I'm not sure I understand your question. My code doesn't actually care about the specific implementation. Can you give me an example of what you're thinking?

Cheers,
Ovid

New address of my CGI Course.


Comment on Re^4: Use method/function signatures with Perl
Re^5: Use method/function signatures with Perl
by dragonchild (Archbishop) on Dec 06, 2004 at 16:16 UTC
    Let's say I have a subroutine defined as
    sub foo (ARRAY $arr) { ... }

    And, I have a class Bar. Today, it is defined as

    package Bar; sub new { bless [], shift }

    This means that

    my $bar = Bar->new; foo( $bar );

    will work just fine. But, what happens if the implementation of Bar changes from arrayref to hashref? This is a completely internal change, but one that will break the code listed above.

    Personally, I would define it to be

    if ($signature) { if (blessed $x) { return TRUE if $x->isa( $signature ); } elsif (ref $x) { return TRUE if ref $x eq $signature; } else { die "$x doesn't match $signature\n"; } }

    In other words, if it's been blessed, you only consider the class - not the underlying implementation.

    Being right, does not endow the right to be rude; politeness costs nothing.
    Being unknowing, is not the same as being stupid.
    Expressing a contrary opinion, whether to the individual or the group, is more often a sign of deeper thought than of cantankerous belligerence.
    Do not mistake your goals as the only goals; your opinion as the only opinion; your confidence as correctness. Saying you know better is not the same as explaining you know better.
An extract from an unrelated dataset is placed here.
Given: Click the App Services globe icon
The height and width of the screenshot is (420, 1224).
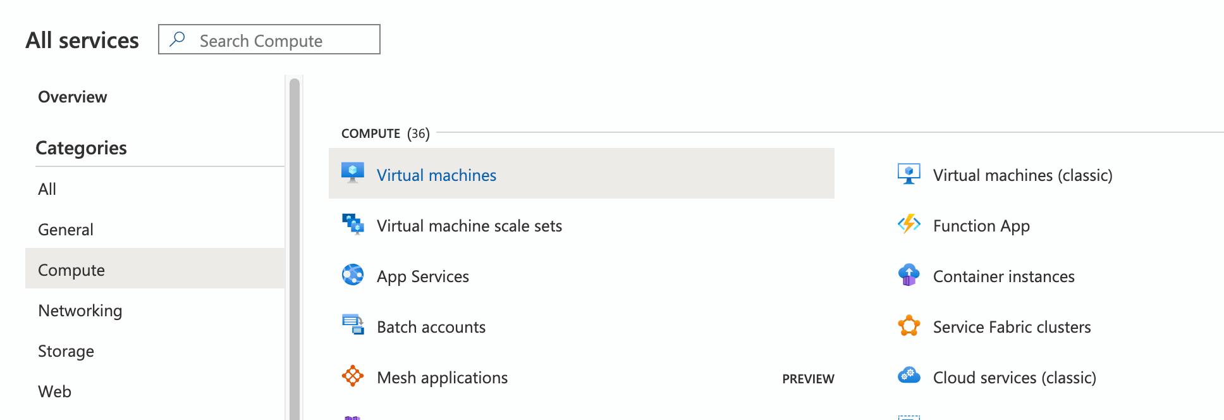Looking at the screenshot, I should [352, 275].
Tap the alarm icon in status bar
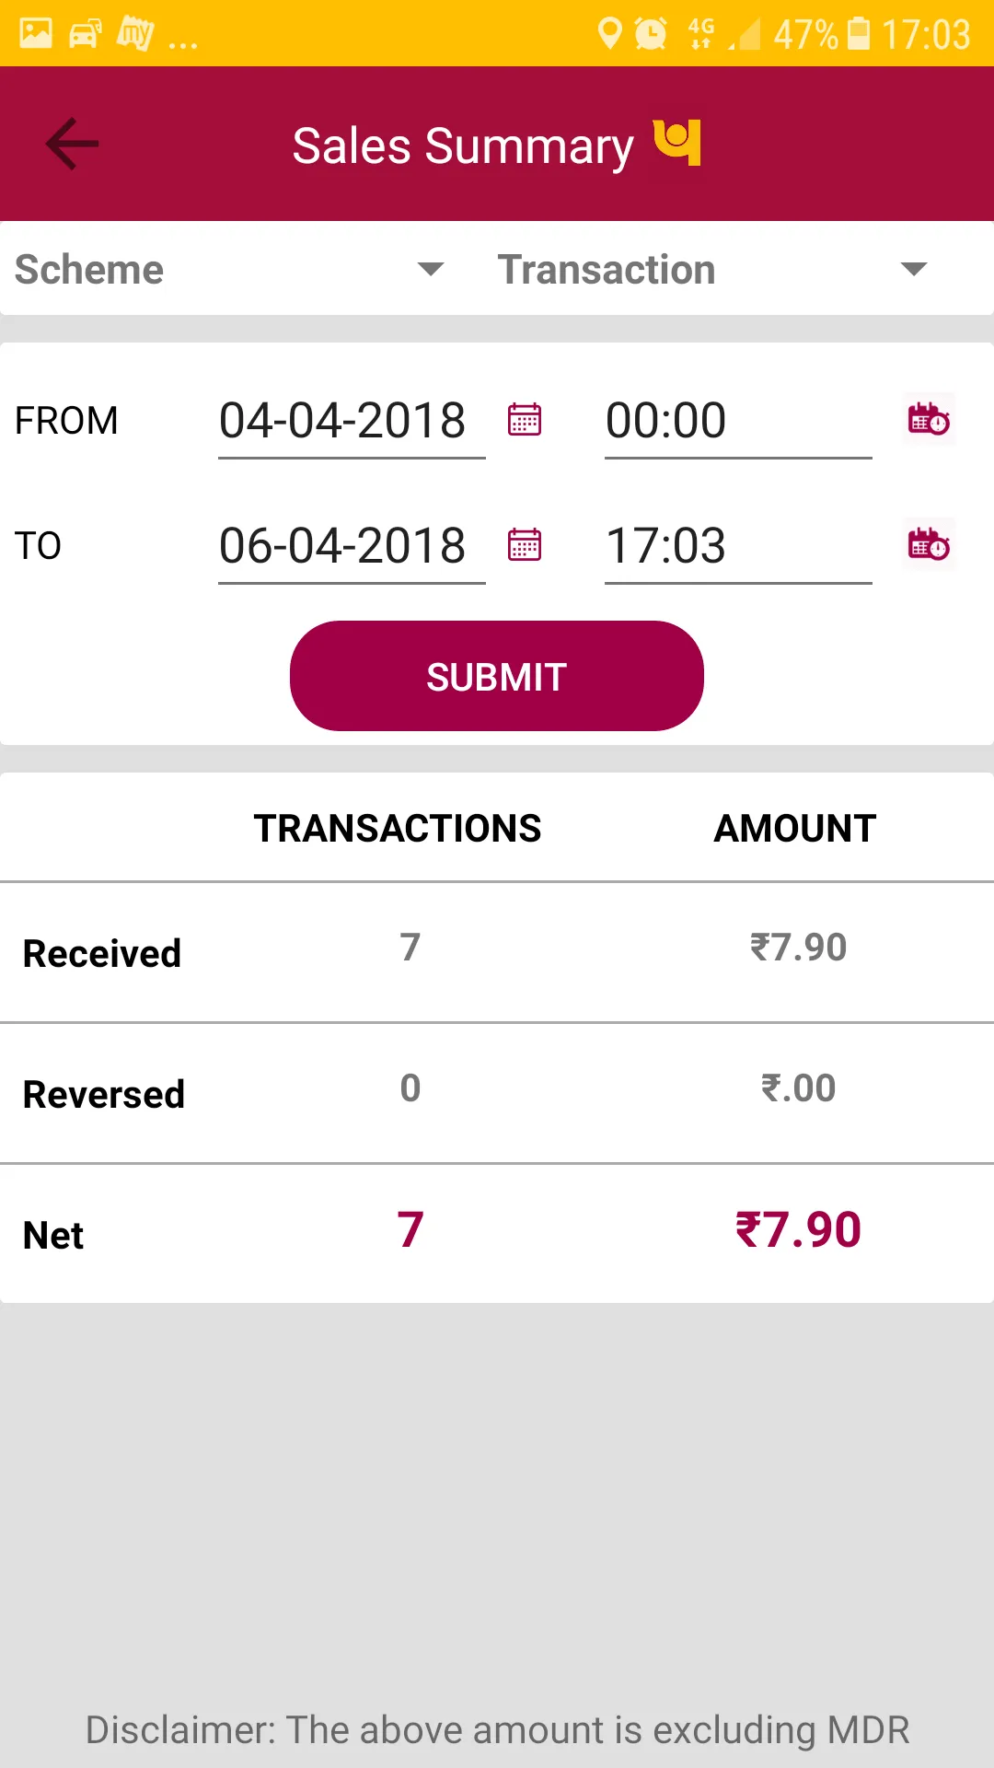This screenshot has width=994, height=1768. tap(651, 34)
      Now I understand what you're asking. You're actually dealing with some interesting stuff here, but I think that most of the concern is a theoretical non-issue, but in practice it is an issue, but I think we're looking at it slightly differently. For example, your initial code doesn't work:

      sub foo(ARRAY $bar) {...} # later foo(Bar->new);

      That breaks immediately because &foo is expecting an ARRAY, not an object of class Bar. It's an easy fix:

      sub foo(Bar $bar) {...}

      Now it doesn't matter how someone implements Bar internally. However, there is one (false) objection and one very real objection. The false objection is this:

      sub foo(Bar $bar) { print $bar->[3]; }

      Obviously, violating encapsulation is going to cause problems regardless of whether or not method signatures are implemented. The real problem, however, and I think this is what you're getting at, lies in this:

      my $parser = HTML::TokeParser->new(\$html); sub foo(ARRAY $token) {...} foo($parser->get_token) {...}

      HTML::TokeParser returns array references. However, what if someone wants to use HTML::TokeParser::Simple? That module blesses the references. As a result, it is no longer a drop-in replacement. I am forced to alter the above code. (And this just highlighted a bug in my code that I'll have to fix ASAP -- darn.)

      Cheers,
      Ovid

      New address of my CGI Course.

        That breaks immediately because &foo is expecting an ARRAY, not an object of class Bar.

        In other words, because you're (mis)using ref (which we agreed you shouldn't), you already implement the scheme I suggested. However, there's going to be the user (and it's usually someone like me ... :-) that would assume that since I'm using an array to represent my Bar class, it should fit into either an ARRAY or Bar hole.

        It may not be a code issue as much as a documentation issue. That said, there is still an issue. :-)

        Being right, does not endow the right to be rude; politeness costs nothing.
        Being unknowing, is not the same as being stupid.
        Expressing a contrary opinion, whether to the individual or the group, is more often a sign of deeper thought than of cantankerous belligerence.
        Do not mistake your goals as the only goals; your opinion as the only opinion; your confidence as correctness. Saying you know better is not the same as explaining you know better.